Mönchengladbach · Bei unserem Autor bleibt der Weihnachtsbaum in diesem Jahr ohne Lichterkette. Nicht wegen des Energieverbrauchs, sondern aus Solidarität mit den Menschen, die in der Dunkelheit Schutz vor dem Krieg suchen.

 Der Weihnachtsbaum wird bei Albert Damblon in diesem Jahr ohne Licht auskommen. (Symbolbild)

Der Weihnachtsbaum wird bei Albert Damblon in diesem Jahr ohne Licht auskommen. (Symbolbild)

Foto: dpa/Karl-Josef Hildenbrand

Vielleicht denke ich zu früh darüber nach. Denn es ist zwar erst Mitte November, aber Weihnachten klopft bereits an die Tür. Die ersten Lichter leuchten wie gewohnt in den Straßen. Die Supermärkte bieten Lichterketten in vielen Variationen an. Wie in jedem Jahr leuchten sie verführerisch. Deshalb bin ich froh, dass die Citymanagements von Rheydt und Gladbach überlegt haben, wie in Zeiten von Energieknappheit mit der Weihnachtsbeleuchtung in Innenstädten umzugehen ist.
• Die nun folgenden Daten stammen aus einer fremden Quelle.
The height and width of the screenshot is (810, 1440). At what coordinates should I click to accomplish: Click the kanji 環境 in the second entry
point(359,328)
Dagegen bin ich traurig, weil die Kunstaktion mit den kreativ gestalteten Leuchtkugeln auf der Hindenburgstraße abgesagt ist.
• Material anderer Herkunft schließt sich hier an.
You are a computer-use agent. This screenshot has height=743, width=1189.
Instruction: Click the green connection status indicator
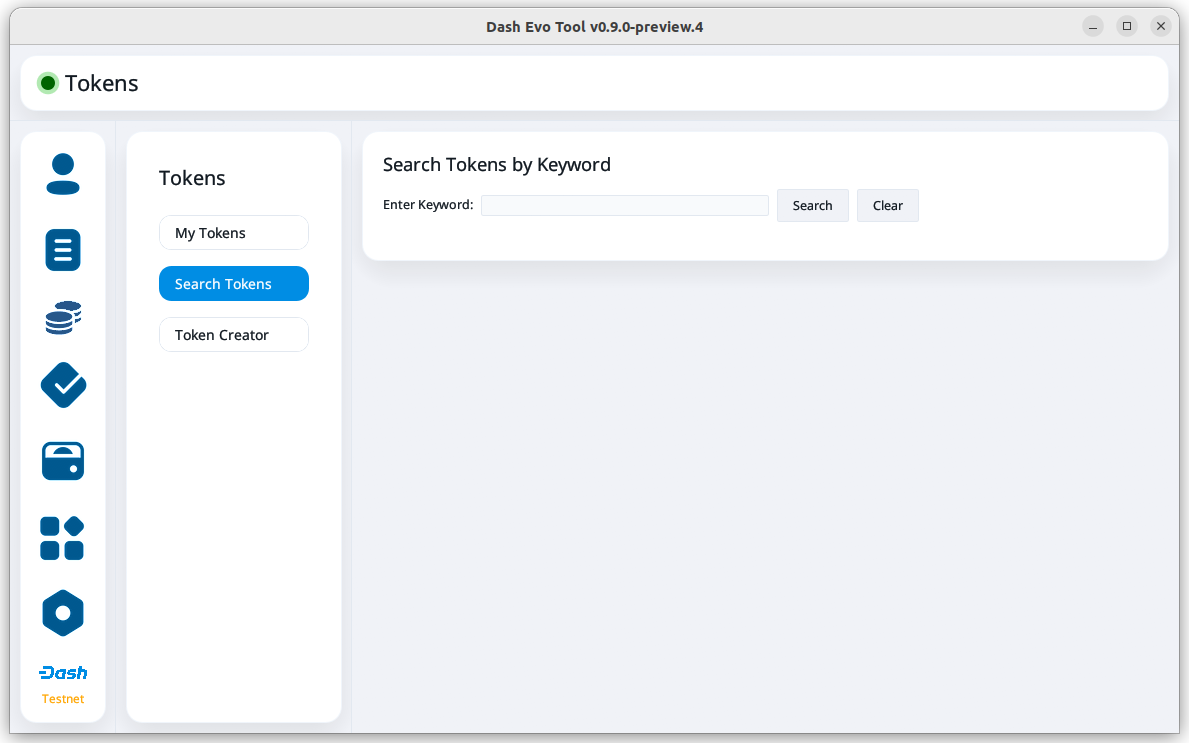tap(47, 83)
Mit den Impulsen im Hinterkopf überdachte ich mein eigenes Weihnachtsverhalten. Schweren Herzens habe ich mich entschieden, auf die Lichterkette an meinem Weihnachtsbaum zu verzichten. Er wird dunkel bleiben. Neben den Kerzen gehört das elektrische Licht an meinem Baum schon fast zur Tradition meiner Familie. Die Lichterketten strahlten immer ein vertrautes Licht aus. Die Gewohnheit wird in diesem Jahr unterbrochen. Dabei bin ich kein „Klimaaktivist“, obwohl ich es nach den unübersehbaren Fakten sein müsste. Mir geht es auch nicht um ein Energiesparen, das dringend nötig ist. Die LED-Lichterketten verbrauchen sowieso kaum Strom, behaupten viele. Ich kann es nicht beurteilen, weil mir die Daten fehlen.

Für mich wird der dunkle Baum zu einem Zeichen, an das ich in dieser Weihnachtszeit täglich erinnert werden möchte. Seit dem 24. Februar verfolgen mich im Fernsehen Bilder von brennenden Häusern und zerstörten Wohnungen. Weinende Menschen suchen ihre letzten Habseligkeiten unter den Trümmern. In engen Notunterkünften werden sie den Advent verbringen. Raketenangriffe zielen auf Kraftwerke, sodass in vielen Städten der Strom ausfällt und alles dunkel bleibt. Lichterketten sind dann überflüssig.

Die Solidarität mit den Menschen, die in der Dunkelheit Schutz vor dem Krieg suchen, verlangt die Verdunkelung bei uns. In Verbundenheit mit ihnen werde ich auf das gewohnte Licht am Weihnachtsbaum verzichten. Es fällt mir schwer, aber vielleicht sehne ich mich dann in der Christnacht umso mehr nach dem himmlischen Licht, das alle Menschen erleuchtet.

Albert Damblon ist Pfarrer im Ruhestand.